Crítica de El club
Llega esta semana a salas, acompañada por el prestigio y las buenas críticas durante el pasado festival de San Sebastián, así como el Oso de Plata y el Gran Premio del Jurado obtenidos en la Berlinale, la nueva obra cinematográfica de Pablo Larraín, El club (2015). El director chileno, a quien recordamos por su anterior film, el magnífico No, de 2012, tenía la responsabilidad de cumplir las expectativas generadas por sus éxitos anteriores, y lo cierto es que ha demostrado que su calidad cinematográfica no es producto del azar. De entrada, es necesario dejar claras las cosas y afirmar que esta es una película impecable, brillante en todos sus niveles. Veamos ahora por qué.
Como se ha visto en las últimas producciones, el cine latinoamericano, tal vez el más destacable de los últimos tiempos, ha reivindicado su importancia internacional con propuestas sumamente interesantes que ahondan en cuestiones inherentes a su historia continental, mediante un tratamiento rico en matices, sin abandonar los rasgos propios. La que hoy nos ocupa aborda un variado conjunto de temas, desde la pederastia en el círculo eclesiástico hasta los devastadores efectos de las dictaduras de la segunda mitad del siglo XX. El club arranca con una cita bíblica, en concreto, del Génesis: «[…] Y dijo Dios: Sea la luz; y fue la luz. Y vio Dios que era buena«. Y es que la culpa y el pecado permean toda la película a lo largo de los aproximadamente 100 minutos de metraje. Se nos presenta un paisaje marítimo chileno, un pueblo remoto y gris de belleza desoladora, donde un grupo de ex sacerdotes, recluidos en una especie de hogar comunitario de arresto domiciliario, cumplen pena por diversos crímenes cometidos. Han eludido la prisión convencional acogiéndose a un régimen de retiro con férreas normas de disciplina y pasan sus días rezando y entrenando a un perro, un galgo de carreras que participa en las competiciones locales —como licencia al voto de pobreza—.
Un inesperado suceso violento provoca que este tranquilo orden cotidiano se trunque, ante la llegada del padre García, sacerdote enviado desde la élite administrativa para investigar los hechos ocurridos. Progresivamente, en paralelo a las investigaciones y entrevistas de García, aparentemente incorruptible, se van desvelando los inefables delitos del pasado de cada uno de los hombres de Dios: abusos sexuales a menores, tráfico de recién nacidos, filiaciones al régimen dictatorial, entre otros. Aquellos inofensivos ancianos, dirigidos por una tímida hermana de la Iglesia, pronto se alzan como deudores de un pasado oscuro, a pesar de los constantes intentos de estos pecadores por justificar o matizar sus actos, siempre aludiendo a cuestiones circunstanciales.

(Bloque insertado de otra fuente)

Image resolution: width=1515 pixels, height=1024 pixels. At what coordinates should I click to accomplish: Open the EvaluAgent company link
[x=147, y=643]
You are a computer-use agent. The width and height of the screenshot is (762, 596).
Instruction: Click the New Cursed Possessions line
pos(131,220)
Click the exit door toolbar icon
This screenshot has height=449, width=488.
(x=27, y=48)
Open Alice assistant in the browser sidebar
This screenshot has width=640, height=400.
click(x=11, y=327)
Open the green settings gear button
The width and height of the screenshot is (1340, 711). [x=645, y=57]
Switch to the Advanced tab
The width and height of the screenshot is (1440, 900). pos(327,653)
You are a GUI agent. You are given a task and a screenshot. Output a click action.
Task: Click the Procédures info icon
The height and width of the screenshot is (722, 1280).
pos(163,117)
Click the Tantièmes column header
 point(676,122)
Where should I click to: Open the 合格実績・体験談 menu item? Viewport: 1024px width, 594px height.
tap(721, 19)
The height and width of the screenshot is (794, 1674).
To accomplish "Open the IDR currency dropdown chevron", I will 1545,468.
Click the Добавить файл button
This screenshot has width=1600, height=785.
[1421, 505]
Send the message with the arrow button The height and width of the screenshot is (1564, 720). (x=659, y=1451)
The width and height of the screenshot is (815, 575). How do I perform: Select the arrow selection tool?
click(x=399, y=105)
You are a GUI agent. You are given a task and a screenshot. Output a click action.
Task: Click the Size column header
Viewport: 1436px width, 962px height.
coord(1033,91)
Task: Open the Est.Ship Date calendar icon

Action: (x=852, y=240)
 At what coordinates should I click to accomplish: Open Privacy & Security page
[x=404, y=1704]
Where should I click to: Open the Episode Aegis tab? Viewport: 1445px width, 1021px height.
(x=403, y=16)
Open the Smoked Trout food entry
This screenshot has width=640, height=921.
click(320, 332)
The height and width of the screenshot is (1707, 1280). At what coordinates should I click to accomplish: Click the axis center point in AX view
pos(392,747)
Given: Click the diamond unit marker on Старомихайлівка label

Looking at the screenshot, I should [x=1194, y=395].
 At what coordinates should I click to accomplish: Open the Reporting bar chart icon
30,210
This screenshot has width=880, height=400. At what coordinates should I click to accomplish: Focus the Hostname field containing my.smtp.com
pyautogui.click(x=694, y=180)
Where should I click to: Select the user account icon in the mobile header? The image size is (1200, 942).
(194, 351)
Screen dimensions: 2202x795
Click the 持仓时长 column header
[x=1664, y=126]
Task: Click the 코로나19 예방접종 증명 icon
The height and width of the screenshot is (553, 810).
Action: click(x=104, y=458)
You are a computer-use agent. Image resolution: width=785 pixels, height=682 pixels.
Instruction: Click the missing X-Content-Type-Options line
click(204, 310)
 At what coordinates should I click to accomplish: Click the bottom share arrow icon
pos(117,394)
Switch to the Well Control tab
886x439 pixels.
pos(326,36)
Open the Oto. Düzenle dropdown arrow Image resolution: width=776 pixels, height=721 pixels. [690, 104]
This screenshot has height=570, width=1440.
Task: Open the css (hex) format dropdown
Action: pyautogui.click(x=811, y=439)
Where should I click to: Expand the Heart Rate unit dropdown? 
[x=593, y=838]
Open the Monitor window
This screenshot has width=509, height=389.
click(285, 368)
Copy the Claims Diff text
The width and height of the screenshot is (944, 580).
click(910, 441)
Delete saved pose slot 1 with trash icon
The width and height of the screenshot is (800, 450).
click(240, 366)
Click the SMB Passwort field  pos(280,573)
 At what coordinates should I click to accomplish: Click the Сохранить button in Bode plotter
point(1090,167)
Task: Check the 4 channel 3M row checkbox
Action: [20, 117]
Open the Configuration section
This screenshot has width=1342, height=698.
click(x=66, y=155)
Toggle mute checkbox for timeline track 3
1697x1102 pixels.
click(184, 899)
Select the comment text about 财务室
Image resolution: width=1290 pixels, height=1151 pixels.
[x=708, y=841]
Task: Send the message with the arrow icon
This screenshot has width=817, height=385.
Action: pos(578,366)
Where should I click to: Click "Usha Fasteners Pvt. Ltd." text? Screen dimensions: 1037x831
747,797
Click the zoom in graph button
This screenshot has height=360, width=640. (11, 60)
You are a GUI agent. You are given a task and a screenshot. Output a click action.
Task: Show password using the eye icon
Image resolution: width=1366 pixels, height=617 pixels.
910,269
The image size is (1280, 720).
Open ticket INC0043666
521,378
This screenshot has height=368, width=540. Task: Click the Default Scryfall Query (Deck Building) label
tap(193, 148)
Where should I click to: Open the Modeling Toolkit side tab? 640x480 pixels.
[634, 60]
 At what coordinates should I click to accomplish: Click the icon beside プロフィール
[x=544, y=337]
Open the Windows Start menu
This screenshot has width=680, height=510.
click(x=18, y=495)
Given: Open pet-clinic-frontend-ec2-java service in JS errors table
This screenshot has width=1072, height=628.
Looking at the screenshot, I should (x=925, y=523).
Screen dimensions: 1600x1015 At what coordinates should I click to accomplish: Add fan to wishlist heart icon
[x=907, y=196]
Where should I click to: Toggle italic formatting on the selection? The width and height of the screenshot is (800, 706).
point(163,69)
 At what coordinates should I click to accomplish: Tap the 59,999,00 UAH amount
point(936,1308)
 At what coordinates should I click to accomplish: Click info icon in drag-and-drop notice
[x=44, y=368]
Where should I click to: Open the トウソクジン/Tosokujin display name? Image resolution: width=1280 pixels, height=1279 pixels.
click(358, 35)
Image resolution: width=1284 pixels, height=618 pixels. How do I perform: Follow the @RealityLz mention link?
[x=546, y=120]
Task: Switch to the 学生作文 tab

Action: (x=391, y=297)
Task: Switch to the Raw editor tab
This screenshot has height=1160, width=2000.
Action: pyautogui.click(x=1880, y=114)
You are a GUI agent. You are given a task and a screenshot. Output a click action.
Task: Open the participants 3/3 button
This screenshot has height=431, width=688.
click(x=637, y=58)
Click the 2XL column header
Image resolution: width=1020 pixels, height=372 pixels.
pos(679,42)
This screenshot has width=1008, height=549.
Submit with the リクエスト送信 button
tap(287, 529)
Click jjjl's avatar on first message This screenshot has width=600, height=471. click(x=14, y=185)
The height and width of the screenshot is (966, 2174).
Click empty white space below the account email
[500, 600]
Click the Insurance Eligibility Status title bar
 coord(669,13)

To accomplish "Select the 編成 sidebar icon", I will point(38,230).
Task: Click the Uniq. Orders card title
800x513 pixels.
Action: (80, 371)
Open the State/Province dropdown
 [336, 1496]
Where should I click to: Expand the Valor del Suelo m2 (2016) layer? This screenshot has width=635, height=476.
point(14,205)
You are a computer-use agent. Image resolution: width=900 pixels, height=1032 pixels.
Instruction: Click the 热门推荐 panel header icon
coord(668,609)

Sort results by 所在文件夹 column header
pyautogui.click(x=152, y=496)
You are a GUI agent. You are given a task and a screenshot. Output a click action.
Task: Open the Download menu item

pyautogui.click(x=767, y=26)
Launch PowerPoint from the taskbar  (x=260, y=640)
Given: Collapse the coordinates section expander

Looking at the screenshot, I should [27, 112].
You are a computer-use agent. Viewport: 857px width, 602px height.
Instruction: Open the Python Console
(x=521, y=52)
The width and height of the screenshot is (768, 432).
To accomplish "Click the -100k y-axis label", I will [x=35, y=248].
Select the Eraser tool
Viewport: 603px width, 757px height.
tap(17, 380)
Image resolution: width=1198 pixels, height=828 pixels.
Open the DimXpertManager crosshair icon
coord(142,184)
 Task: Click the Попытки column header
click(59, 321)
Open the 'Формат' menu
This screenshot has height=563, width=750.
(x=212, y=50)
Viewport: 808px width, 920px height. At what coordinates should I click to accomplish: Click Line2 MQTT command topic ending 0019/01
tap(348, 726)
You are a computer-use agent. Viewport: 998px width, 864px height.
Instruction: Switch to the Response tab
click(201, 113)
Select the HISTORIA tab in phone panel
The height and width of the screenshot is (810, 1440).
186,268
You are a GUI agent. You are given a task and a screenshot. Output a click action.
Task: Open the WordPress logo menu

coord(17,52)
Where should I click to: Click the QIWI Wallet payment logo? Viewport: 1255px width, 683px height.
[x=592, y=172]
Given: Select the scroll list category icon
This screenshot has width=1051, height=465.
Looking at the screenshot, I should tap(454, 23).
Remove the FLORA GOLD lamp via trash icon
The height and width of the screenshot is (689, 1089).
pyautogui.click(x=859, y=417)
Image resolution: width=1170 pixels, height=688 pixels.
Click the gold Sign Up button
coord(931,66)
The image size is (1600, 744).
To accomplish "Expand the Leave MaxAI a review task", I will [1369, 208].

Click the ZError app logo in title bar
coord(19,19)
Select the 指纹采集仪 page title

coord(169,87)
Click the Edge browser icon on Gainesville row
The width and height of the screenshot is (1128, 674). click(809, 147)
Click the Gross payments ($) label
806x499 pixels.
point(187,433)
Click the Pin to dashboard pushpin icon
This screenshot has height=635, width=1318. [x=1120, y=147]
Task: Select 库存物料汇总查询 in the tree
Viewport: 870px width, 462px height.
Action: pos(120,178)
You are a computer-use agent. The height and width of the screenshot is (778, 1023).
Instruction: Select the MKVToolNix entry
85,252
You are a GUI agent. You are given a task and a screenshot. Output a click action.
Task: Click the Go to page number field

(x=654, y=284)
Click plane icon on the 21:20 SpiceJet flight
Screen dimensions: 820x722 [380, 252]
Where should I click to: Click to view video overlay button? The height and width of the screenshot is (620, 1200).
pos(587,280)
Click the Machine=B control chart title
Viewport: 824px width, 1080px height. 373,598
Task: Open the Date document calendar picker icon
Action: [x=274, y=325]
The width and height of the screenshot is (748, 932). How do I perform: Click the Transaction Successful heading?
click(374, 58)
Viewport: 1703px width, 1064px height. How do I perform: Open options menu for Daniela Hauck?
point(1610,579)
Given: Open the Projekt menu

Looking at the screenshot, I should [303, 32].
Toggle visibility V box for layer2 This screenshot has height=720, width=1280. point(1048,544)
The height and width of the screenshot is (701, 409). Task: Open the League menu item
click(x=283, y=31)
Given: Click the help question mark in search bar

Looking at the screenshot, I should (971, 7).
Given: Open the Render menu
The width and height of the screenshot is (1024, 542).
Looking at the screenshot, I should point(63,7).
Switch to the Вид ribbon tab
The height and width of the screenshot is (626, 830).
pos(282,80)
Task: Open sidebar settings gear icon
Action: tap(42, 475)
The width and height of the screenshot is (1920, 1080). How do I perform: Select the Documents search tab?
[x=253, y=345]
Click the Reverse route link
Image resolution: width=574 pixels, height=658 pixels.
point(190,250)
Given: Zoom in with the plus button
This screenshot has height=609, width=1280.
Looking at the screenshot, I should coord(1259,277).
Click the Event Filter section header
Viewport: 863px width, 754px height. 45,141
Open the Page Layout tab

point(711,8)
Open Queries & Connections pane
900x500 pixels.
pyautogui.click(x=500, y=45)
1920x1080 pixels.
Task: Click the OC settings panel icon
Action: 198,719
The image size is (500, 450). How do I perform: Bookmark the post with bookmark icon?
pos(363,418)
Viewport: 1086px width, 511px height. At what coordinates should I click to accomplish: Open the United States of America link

La compleja historia, con un guion más que notable —obra de Guillermo Calderón y Daniel Villalobos junto con el propio Larraín—, está narrada con la destreza de una cámara precisa, que se mueve entre la belleza paisajística y las acciones de los personajes, acercándose sin irrupciones intempestivas a los acontecimientos y sus protagonistas, con primeros planos que resaltan las excelentes actuaciones de Jaime Vidal, Antonia Zegers, Roberto Farías o Marcelo Alonso, el impertérrito sacerdote-detective García. En este entorno frío y apacible, bajo el cual fluyen torrentes de abyección y secretos onerosos, algunos de los habitantes del pueblo resultan ser también cómplices o incluso víctimas, quienes, ante la incapacidad de reparar sus vidas, han ido a parar a un purgatorio particular, sufriendo en carne viva las consecuencias de los profundos traumas. Los hechos acabarán confluyendo en una bien ejecutada catarsis final, sin fisuras, en la que se comprobará que, en esta producción, una de las mejores películas del año, nadie está a salvo de mancharse de culpa. Quien esté libre de pecado, que tire la primera piedra.
Trailer de El club
Valoración de La Casa
En pocas palabras
Pablo Larraín sigue asestando tortas como panes a ritmo de obra maestra tras obra maestra. El club es tan dolorosa como imprescindible.